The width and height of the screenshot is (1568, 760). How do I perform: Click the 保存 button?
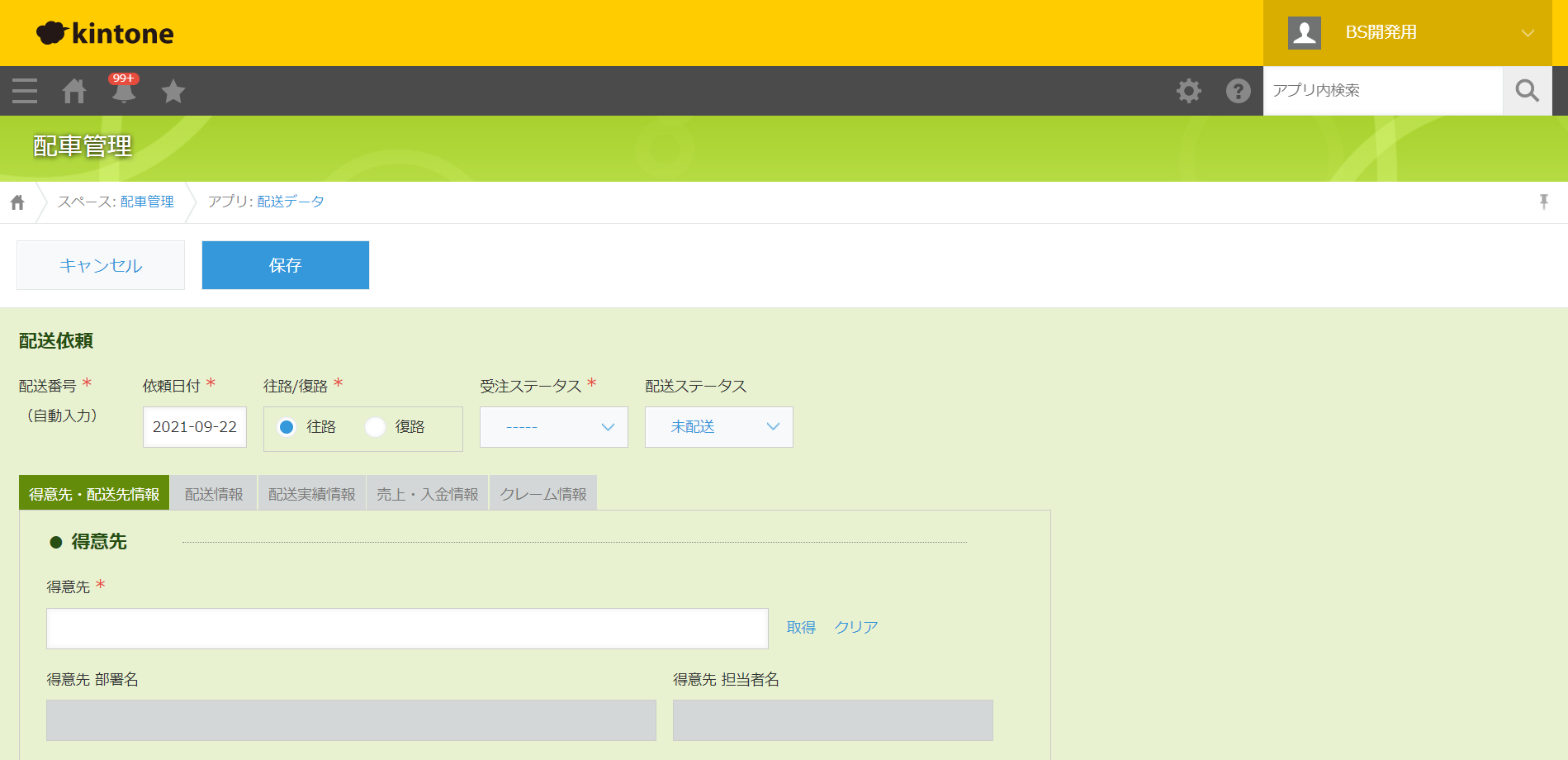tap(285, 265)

* * *

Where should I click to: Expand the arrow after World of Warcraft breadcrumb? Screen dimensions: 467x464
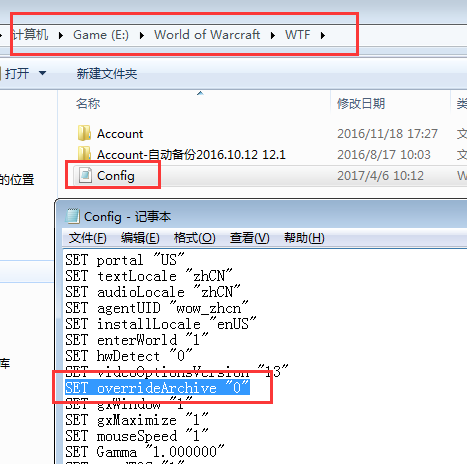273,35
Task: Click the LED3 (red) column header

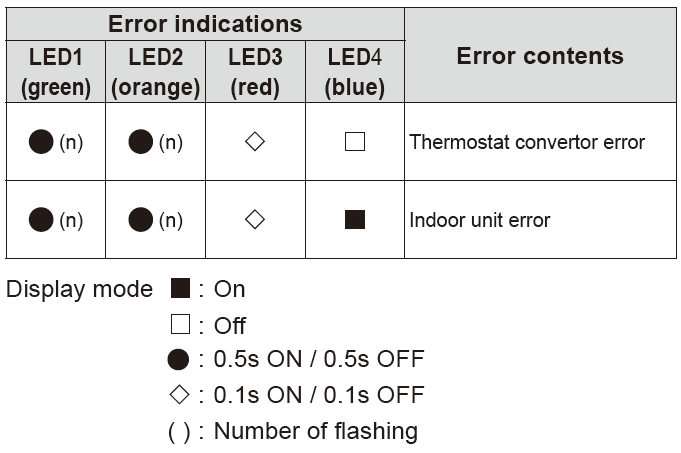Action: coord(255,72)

◆ **WHAT THE TASK ASKS**:
Reproduce the rows starting with the line that contains "Where should I" and going on through the line that contains "Action: coord(255,72)", substituting "column heading" for "column header" and leaving everything else unchanged. Omit the pictures from your answer.

◆ **RESULT BELOW**:
Where should I click to: Expand the arrow after World of Warcraft breadcrumb? Screen dimensions: 467x464
273,35
Task: Click the LED3 (red) column heading

Action: coord(255,72)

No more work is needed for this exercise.